## begin Records for the task
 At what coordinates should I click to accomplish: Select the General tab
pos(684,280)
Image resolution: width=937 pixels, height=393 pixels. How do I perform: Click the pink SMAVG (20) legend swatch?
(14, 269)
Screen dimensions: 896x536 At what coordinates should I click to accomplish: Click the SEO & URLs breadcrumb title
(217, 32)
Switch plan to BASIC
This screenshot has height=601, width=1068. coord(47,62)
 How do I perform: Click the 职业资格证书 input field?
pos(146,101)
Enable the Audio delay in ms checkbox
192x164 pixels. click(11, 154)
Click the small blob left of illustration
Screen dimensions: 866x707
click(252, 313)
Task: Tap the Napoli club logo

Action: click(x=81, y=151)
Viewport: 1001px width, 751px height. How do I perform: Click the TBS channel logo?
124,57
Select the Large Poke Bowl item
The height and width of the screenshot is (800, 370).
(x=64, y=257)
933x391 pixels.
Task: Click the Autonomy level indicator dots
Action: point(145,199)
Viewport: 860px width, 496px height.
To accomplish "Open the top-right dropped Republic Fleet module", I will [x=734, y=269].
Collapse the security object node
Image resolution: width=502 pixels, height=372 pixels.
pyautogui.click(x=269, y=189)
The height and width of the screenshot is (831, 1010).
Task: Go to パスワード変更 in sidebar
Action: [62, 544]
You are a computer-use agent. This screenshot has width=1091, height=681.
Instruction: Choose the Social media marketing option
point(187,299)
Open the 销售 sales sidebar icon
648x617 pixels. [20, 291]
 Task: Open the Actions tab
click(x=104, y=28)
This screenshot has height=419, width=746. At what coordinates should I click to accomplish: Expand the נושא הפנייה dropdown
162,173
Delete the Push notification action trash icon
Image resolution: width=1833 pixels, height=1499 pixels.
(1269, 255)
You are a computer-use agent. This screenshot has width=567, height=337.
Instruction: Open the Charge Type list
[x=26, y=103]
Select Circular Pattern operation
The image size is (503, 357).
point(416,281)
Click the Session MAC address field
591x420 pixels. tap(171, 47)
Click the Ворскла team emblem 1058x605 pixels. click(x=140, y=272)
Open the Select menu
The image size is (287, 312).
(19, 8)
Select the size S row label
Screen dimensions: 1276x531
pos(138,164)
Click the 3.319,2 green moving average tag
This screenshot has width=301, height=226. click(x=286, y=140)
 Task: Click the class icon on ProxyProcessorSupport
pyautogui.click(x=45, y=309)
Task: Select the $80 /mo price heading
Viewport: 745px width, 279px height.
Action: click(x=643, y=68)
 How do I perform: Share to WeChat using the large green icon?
## end Records for the task
Requirement: Quote the whole listing above word for word, from its first line through its last.

Output of the exercise:
 At what coordinates should I click to accomplish: Select the General tab
pos(684,280)
Image resolution: width=937 pixels, height=393 pixels. How do I perform: Click the pink SMAVG (20) legend swatch?
(14, 269)
Screen dimensions: 896x536 At what coordinates should I click to accomplish: Click the SEO & URLs breadcrumb title
(217, 32)
Switch plan to BASIC
This screenshot has height=601, width=1068. coord(47,62)
 How do I perform: Click the 职业资格证书 input field?
pos(146,101)
Enable the Audio delay in ms checkbox
192x164 pixels. click(11, 154)
Click the small blob left of illustration
Screen dimensions: 866x707
click(252, 313)
Task: Tap the Napoli club logo

Action: click(x=81, y=151)
Viewport: 1001px width, 751px height. How do I perform: Click the TBS channel logo?
124,57
Select the Large Poke Bowl item
The height and width of the screenshot is (800, 370).
(x=64, y=257)
933x391 pixels.
Task: Click the Autonomy level indicator dots
Action: point(145,199)
Viewport: 860px width, 496px height.
To accomplish "Open the top-right dropped Republic Fleet module", I will [x=734, y=269].
Collapse the security object node
Image resolution: width=502 pixels, height=372 pixels.
pyautogui.click(x=269, y=189)
The height and width of the screenshot is (831, 1010).
Task: Go to パスワード変更 in sidebar
Action: [62, 544]
You are a computer-use agent. This screenshot has width=1091, height=681.
Instruction: Choose the Social media marketing option
point(187,299)
Open the 销售 sales sidebar icon
648x617 pixels. [20, 291]
 Task: Open the Actions tab
click(x=104, y=28)
This screenshot has height=419, width=746. At what coordinates should I click to accomplish: Expand the נושא הפנייה dropdown
162,173
Delete the Push notification action trash icon
Image resolution: width=1833 pixels, height=1499 pixels.
(1269, 255)
You are a computer-use agent. This screenshot has width=567, height=337.
Instruction: Open the Charge Type list
[x=26, y=103]
Select Circular Pattern operation
The image size is (503, 357).
point(416,281)
Click the Session MAC address field
591x420 pixels. tap(171, 47)
Click the Ворскла team emblem 1058x605 pixels. click(x=140, y=272)
Open the Select menu
The image size is (287, 312).
(19, 8)
Select the size S row label
Screen dimensions: 1276x531
pos(138,164)
Click the 3.319,2 green moving average tag
This screenshot has width=301, height=226. click(x=286, y=140)
 Task: Click the class icon on ProxyProcessorSupport
pyautogui.click(x=45, y=309)
Task: Select the $80 /mo price heading
Viewport: 745px width, 279px height.
Action: click(x=643, y=68)
 How do I perform: Share to WeChat using the large green icon?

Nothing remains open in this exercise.